Em dezembro de 2012, alguns dos direitos dos autistas passaram a ser assegurados pela lei 12.764, chamada de “Política Nacional de Proteção dos Direitos da Pessoa com Transtorno do Espectro Autista”. Basicamente, a lei reconhece que os portadores de autismo têm os mesmos direitos que todas os outros pacientes com necessidades especiais no Brasil. Entre outros aspectos, a legislação garante que os autistas podem frequentar escolas regulares e, se necessário, solicitar acompanhamento nesses locais. Em 2007, o Estado de São Paulo foi obrigado, por lei, a arcar com os custos de educação e saúde de qualquer indivíduo com autismo. “O Estado então deve arcar com os custos em centros especializados, e qualquer pai pode recorrer”, explica Marcus Sousa, “mas na prática nem sempre isso funciona”.

Portanto, apesar dos relativos avanços na legislação, a inclusão de crianças especiais ainda é difícil. Cassio Garcia é pai do pequeno Rafael, que é autista e paciente do Projeto Genoma.
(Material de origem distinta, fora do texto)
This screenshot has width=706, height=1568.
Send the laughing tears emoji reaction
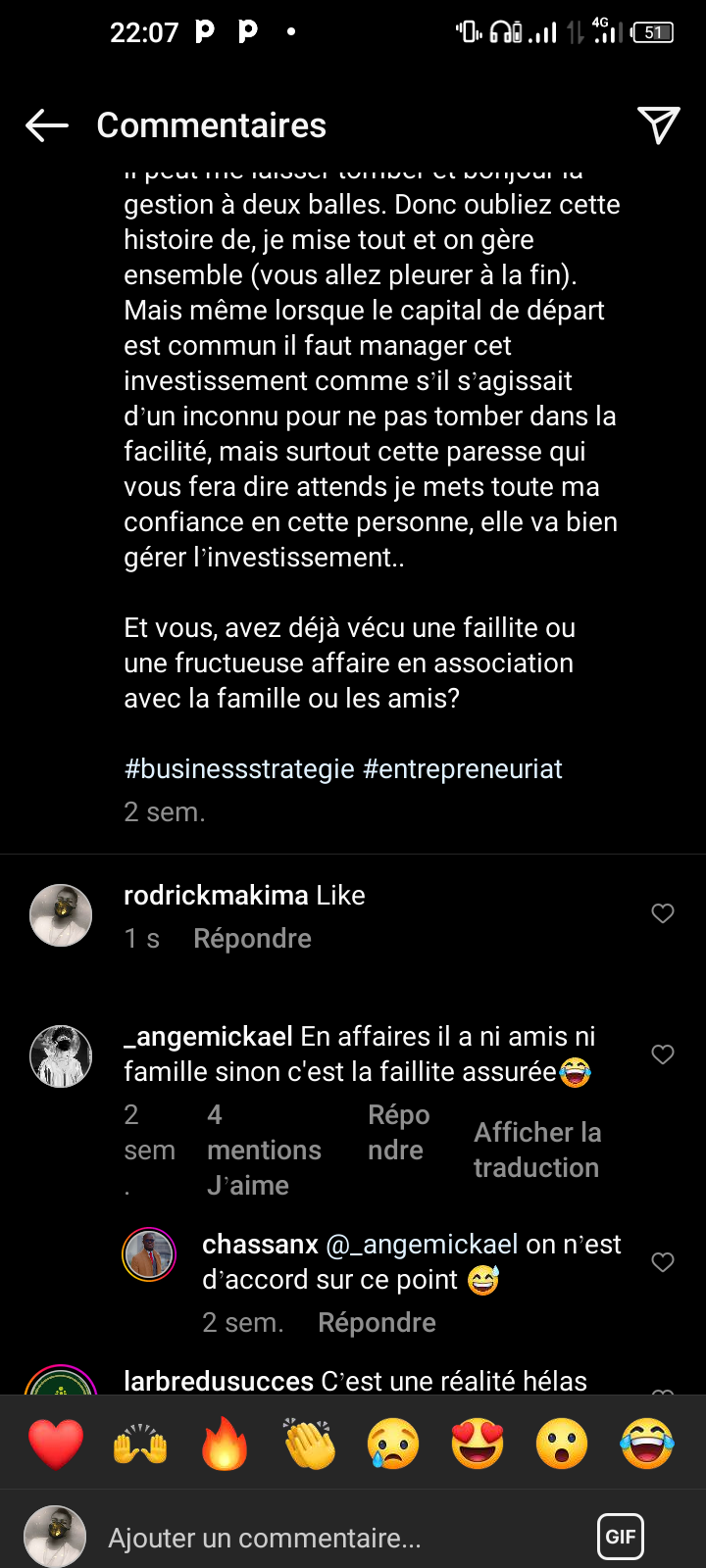coord(647,1444)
Garcia diz que o filho, de 3 anos, já foi praticamente rejeitado por uma escola particular. “A escola fez o possível para tirarmos ele de lá”, afirma o pai. “A sociedade não está preparada para lidar com crianças especiais.” Marisete Grande, mãe de Rafael e doutora pela Faculdade de Filosofia, Letras e Ciências Humanas (FFLCH), conta que a coordenação do colégio afastava o filho do convívio social para, segundo Marisete, preservar a integridade das demais crianças. “Eles incluem excluindo”, argumenta ela.
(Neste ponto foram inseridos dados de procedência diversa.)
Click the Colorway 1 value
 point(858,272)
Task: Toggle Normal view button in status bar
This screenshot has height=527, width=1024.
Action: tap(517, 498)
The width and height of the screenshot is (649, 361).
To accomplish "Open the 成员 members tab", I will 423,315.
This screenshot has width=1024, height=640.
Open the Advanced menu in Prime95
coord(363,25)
O professor Vadasz afirma que, no ano passado, entregou à Secretária da Saúde do Estado de São Paulo um projeto de Centros de Referência para autismo. A princípio, seriam cinco unidades, funcionando gratuitamente com diagnóstico e tratamento integral de 12 horas diárias acompanhado por profissionais de várias áreas. Porém, segundo Vadasz, o projeto está parado devido a disputas judiciais entre prefeitura e Estado acerca de quem arcaria com os custos do tratamento. “Até o fim do ano o Ministério Público decidirá quem é o responsável pelo atendimento. Enquanto isso, os autistas sofrem”, lamenta o professor.